Prior to starting the DPhil in Public Policy, Jennifer Opare-Kumi (DPhil 2019) worked as a programme manager at Young 1ove, a grassroots NGO in Botswana founded by fellow DPhil student Noam Angrist (DPhil 2016). The organisation’s initial focus on youth HIV work aligned with Jennifer’s academic and professional background – after completing a master’s in health economics, she spent time working in international organisations, including the International Organization for Migration, where she analysed health outcomes for migrants in South Africa.

When the Botswana government asked Young 1ove for help exploring evidence-based programmes to improve educational outcomes for children (following a successful health programme led by Noam), Jennifer’s focus shifted to education. As programme manager, she spearheaded the national scale-up of Teaching at the Right Level (TaRL), a basic literacy and numeracy intervention created by Pratham Education Foundation, which focuses on teaching groups based on skill level rather than age. Rigorous evaluation through multiple randomised controlled trials has demonstrated improved learning outcomes among students as a result of this intervention.

Jennifer’s DPhil research is inspired by the results she saw while working at Young 1ove. “It was incredible to see children picking up the basic literacy and numeracy skills in such a short period of time,” she says. In addition, anecdotal evidence from parents, teachers and students showed that the intervention had a positive effect on students’ confidence, their attitudes towards learning, and their behaviour. These findings inspired Jennifer to undertake the DPhil, combining her background in education and health to study the connection between educational attainment and youth mental health. “If we can capture the connection, we may find cost-effective ways to support mental health and learning in low-resource environments,” she says.

For Jennifer, the Blavatnik School’s focus on bridging academia and practice was central to its appeal, and she values the opportunity to learn from world-leading experts.

“I was eager to learn from and work with leadings economists such as Stefan Dercon, who is now my co-supervisor. The school constantly attracts thought leaders, academics and policymakers who challenge our thinking and enrich our research.”

Jennifer has taken advantage of numerous opportunities to strengthen her research skills, from quantitative methods courses at the Oxford Department of International Development and the Evidence and Public Policy course at the Blavatnik School, to the Research Development Seminars which form a core part of the first year of the DPhil.

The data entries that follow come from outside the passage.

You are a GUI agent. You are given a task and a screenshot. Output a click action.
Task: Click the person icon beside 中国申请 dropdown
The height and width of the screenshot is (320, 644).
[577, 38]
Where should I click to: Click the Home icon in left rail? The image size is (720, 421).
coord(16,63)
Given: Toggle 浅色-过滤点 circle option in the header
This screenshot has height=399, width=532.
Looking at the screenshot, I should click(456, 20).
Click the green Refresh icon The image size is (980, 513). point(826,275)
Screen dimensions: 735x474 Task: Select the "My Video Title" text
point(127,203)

“Presenting my research to fellow DPhil students in the Research Development Seminars has helped me hone my presentation skill in a relatively low-stakes environment. It’s great preparation for further down the line, when I’ll have to present my work for evaluation in front of other academics and economists.”

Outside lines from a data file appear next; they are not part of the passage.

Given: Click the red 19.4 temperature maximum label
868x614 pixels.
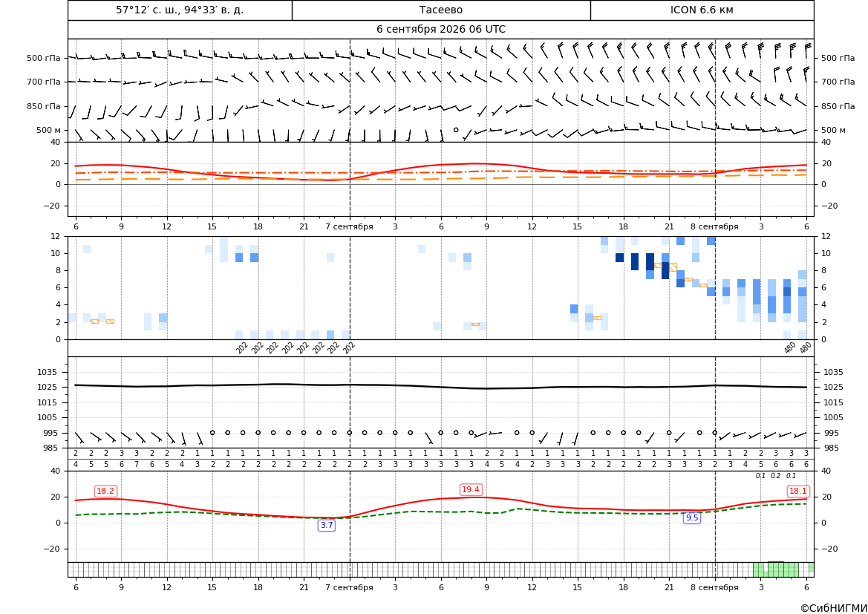Looking at the screenshot, I should point(471,489).
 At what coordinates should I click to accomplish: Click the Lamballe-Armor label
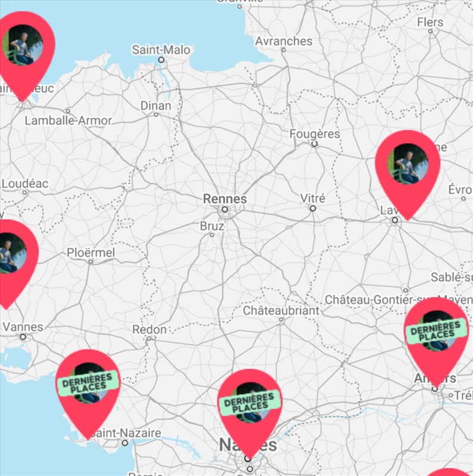[69, 120]
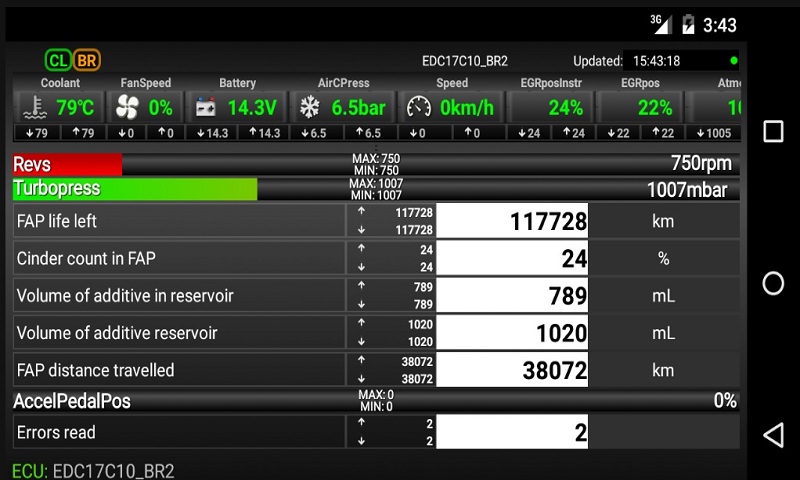The image size is (800, 480).
Task: Select the EGRposInstr 24% gauge
Action: [x=551, y=108]
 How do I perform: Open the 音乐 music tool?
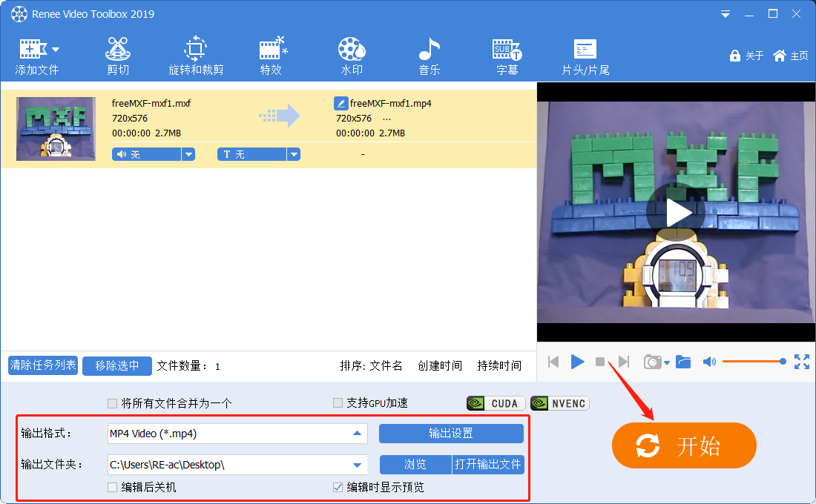(x=430, y=53)
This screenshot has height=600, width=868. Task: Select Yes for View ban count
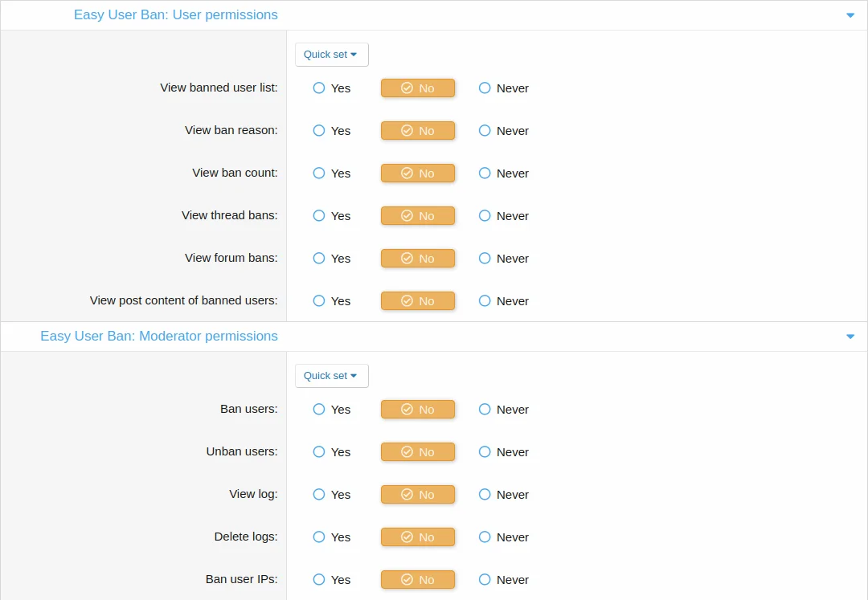click(319, 173)
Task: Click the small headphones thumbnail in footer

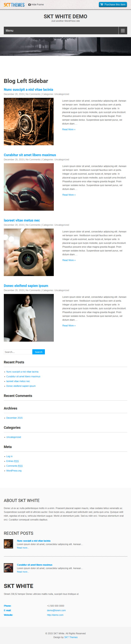Action: click(8, 568)
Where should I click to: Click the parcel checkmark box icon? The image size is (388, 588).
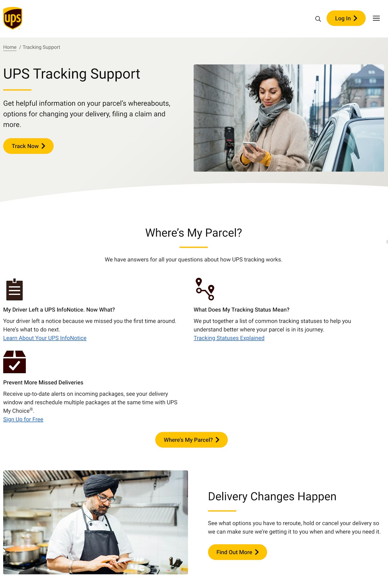[x=14, y=362]
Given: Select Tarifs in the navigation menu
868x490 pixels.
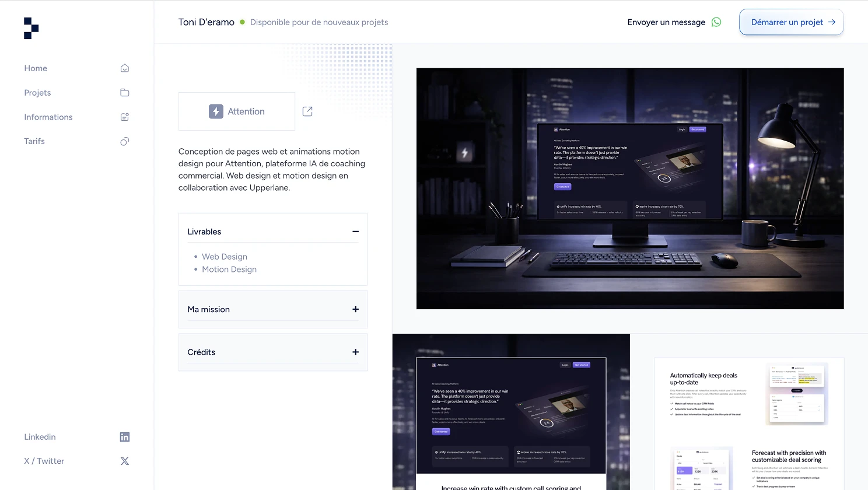Looking at the screenshot, I should coord(34,141).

Jennifer has also joined an African public policy group, set up by Martin Williams, which meets fortnightly at the School. “The group has been a really valuable resource for meeting African scholars, as well as scholars who are interested in Africa. It has provided an ongoing network of support, particularly throughout the COVID-19 pandemic and in the context of recent events surrounding police brutality in the US and the Black Lives Matter movement more widely.”

Jennifer also values being part of a close-knit community of DPhil students at the Blavatnik School.

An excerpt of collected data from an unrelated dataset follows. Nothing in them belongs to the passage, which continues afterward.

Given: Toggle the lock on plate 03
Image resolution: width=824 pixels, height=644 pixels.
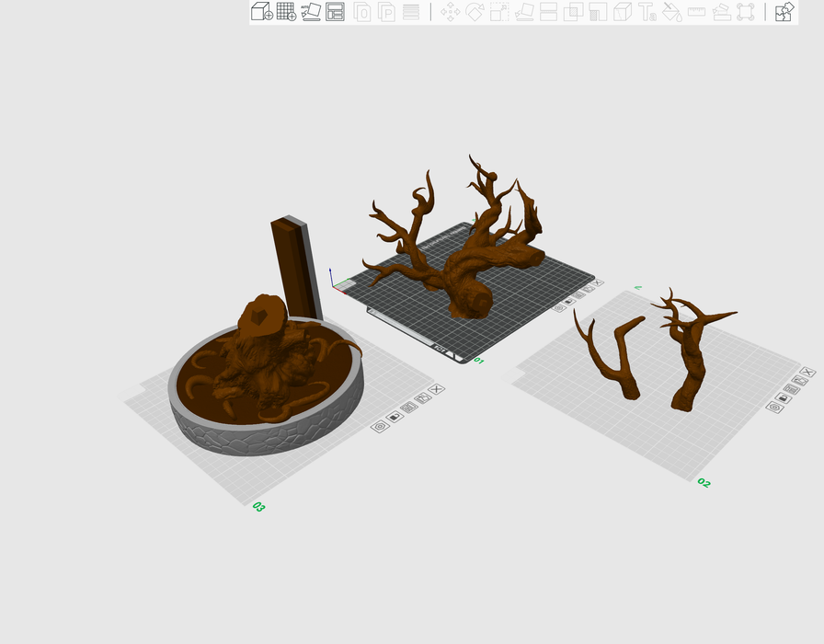Looking at the screenshot, I should 395,417.
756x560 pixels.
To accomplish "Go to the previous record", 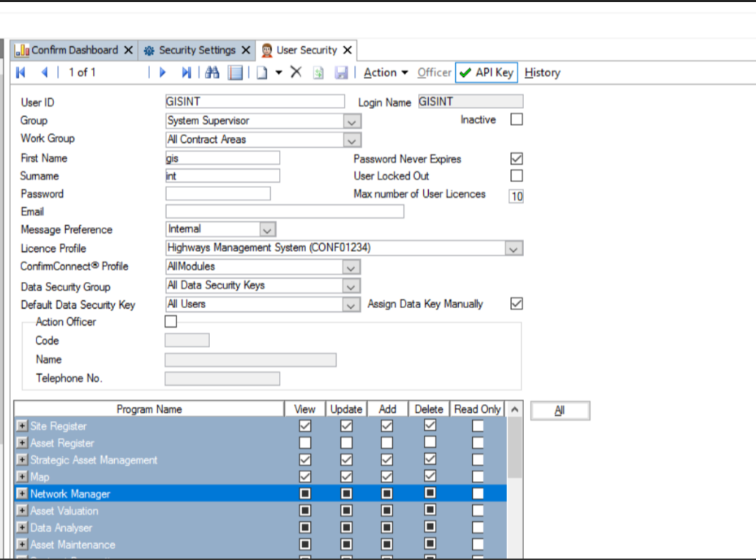I will point(44,72).
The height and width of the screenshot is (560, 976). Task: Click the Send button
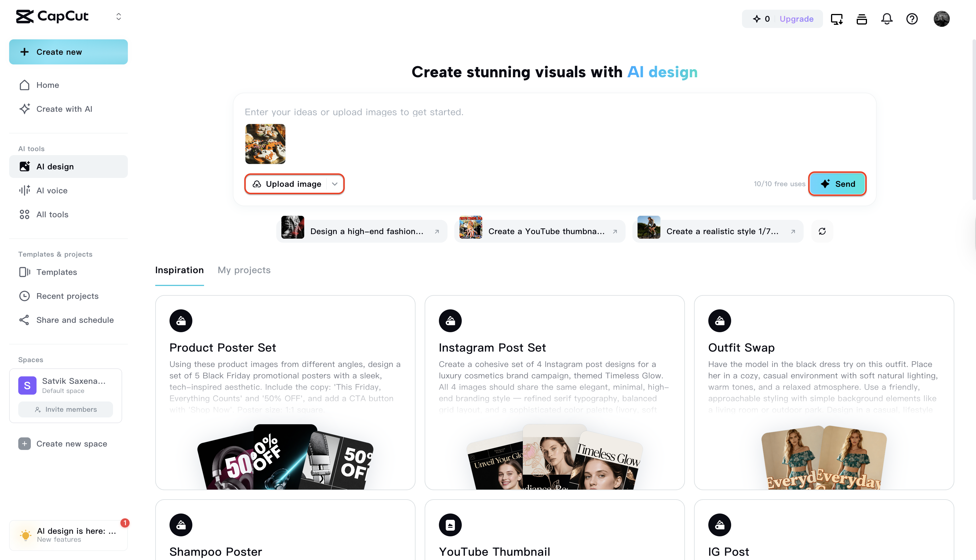click(837, 184)
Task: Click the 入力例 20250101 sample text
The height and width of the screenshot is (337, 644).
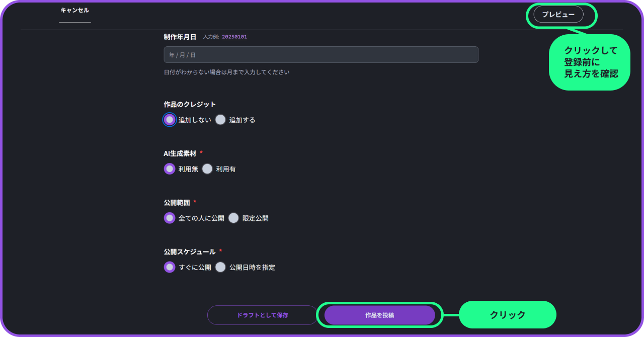Action: coord(225,37)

“The small class size allows for a truly supportive intellectual community – it enables you to really engage and understand what other people are doing, to support each other, and to share ideas and critical feedback.”

Jennifer received full funding for her DPhil studies through a Blavatnik School of Government Scholarship and the Exeter College John Kufuor Scholarship (see some DPhil funding opportunities). “I’m immensely grateful for the funding support I’ve received, as I wouldn’t have been able to come to the Blavatnik School without it,” she says. She is now making the most of opportunities to engage in Oxford life – from participating in classic traditions such as Evensong at the Exeter College chapel, to getting involved in community volunteering with Universify Education, an organisation set up to facilitate more diverse, inclusive education.

“My first year in Oxford has been a wonderful, thought-provoking experience. I’m grateful for the support I’ve received from the academic community – from my fellow students and departmental and college advisors – and look forward to the coming year with equal optimism.”

Jennifer received a Blavatnik School of Government Scholarship and the Exeter College John Kufuor Scholarship.